Excerpt provided START

At least, some 23 countries including South Korea, India, Germany and Australia have joined the fray, planning strategies into the future of AI. Kenya and Tunisia are the only countries in Africa that are attempting to craft an AI national strategy.
How much of these economic returns and jobs can Africa and for that matter Ghana leverage on, when data collection and sequencing still remain a colossal problem.
No African nation is among the top ranking countries expected to benefit most from AI and automation. The continent has a huge potential to catch up with the rest of world if it acted fast.
Africa must take advantage of its best and most powerful resource – human capital, to catch up. According to a report by the World Economic Forum (WEF), more than 60 percent of the population of sub-Saharan Africa is under the age of 25, a huge advantage to explore AI.
These are the people who are poised to create a future where humans and AI can interface for the good of society.
Jumpstarting ahead of the trends to stay employed AI developments are expected to impact existing jobs, as it can replicate certain activities at greater speed and scale. In some areas, AI could learn faster than humans, if not yet as deeply.
It’s clear that successfully integrating human intelligence with AI, so they co-exist in a two-way learning relationship, will become more critical than ever.
Preparing for the future, stakeholders must see AI as the tool that can transform our thinking about how growth is created.
The government of Rwanda recently hoisted a satellite to beam free internet connectivity to its rural enclaves to set the stage and open up the frontier for conscious e-participation in development processes at that level, something Ghana could also explore.
Dr. Thomas Mensah, a Ghanaian-American Engineer and inventor, has taken the lead by launching Ghana’s version of Silicon Valley of technology to create business accelerators and incubators to bridge the tech gap and again facilitating the training of 300,000 SHS students in software development, a replica of what pertains in Dubai and UAE. These are right steps that would give impetus to leveraging AI for development.

Excerpt provided END

■ Problem set
1. According to the excerpt on AI in Africa, which two African countries are attempting to craft an AI national strategy?
2. Explain why the excerpt on AI in Africa calls human capital a huge advantage for Africa to explore AI.
The material after the excerpt plays no part in this work.

Data for review START

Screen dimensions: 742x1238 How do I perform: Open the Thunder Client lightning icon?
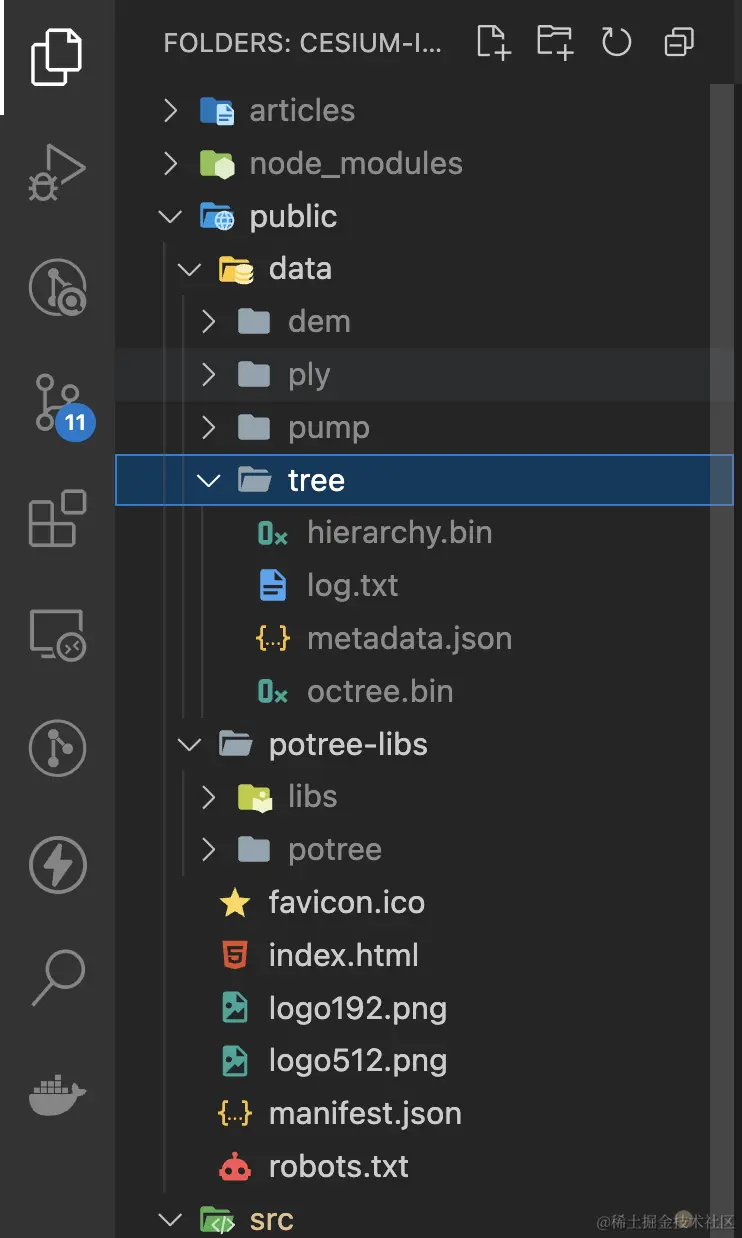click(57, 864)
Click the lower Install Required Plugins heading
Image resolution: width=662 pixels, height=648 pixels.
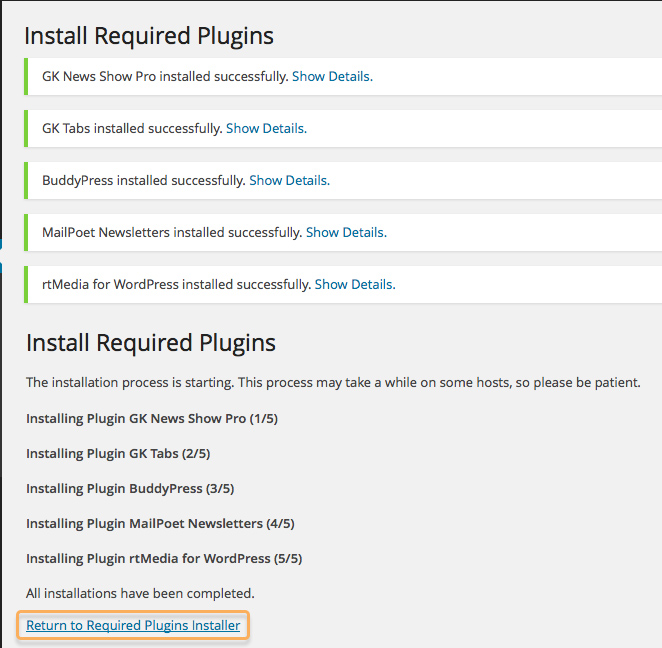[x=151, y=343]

Data for review END
Data for review START

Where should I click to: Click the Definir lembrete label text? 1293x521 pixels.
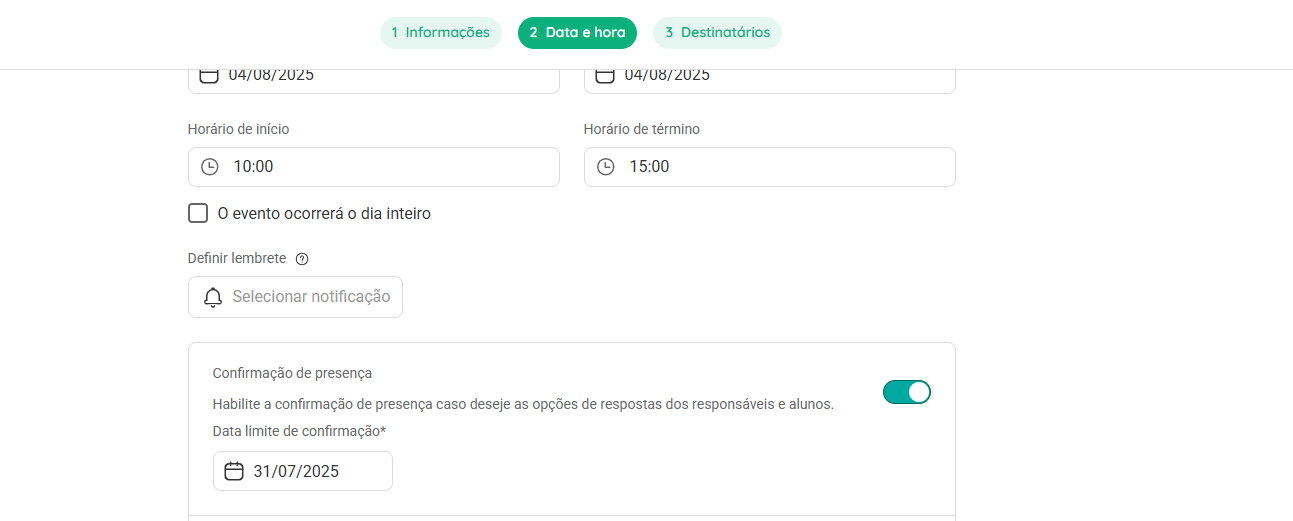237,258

Data for review END

■ Task-by-task results
1. Kenya and Tunisia.

2. According to a World Economic Forum report, more than 60 percent of the population of sub-Saharan Africa is under the age of 25. The excerpt describes these young people as the ones poised to create a future where humans and AI can interface for the good of society.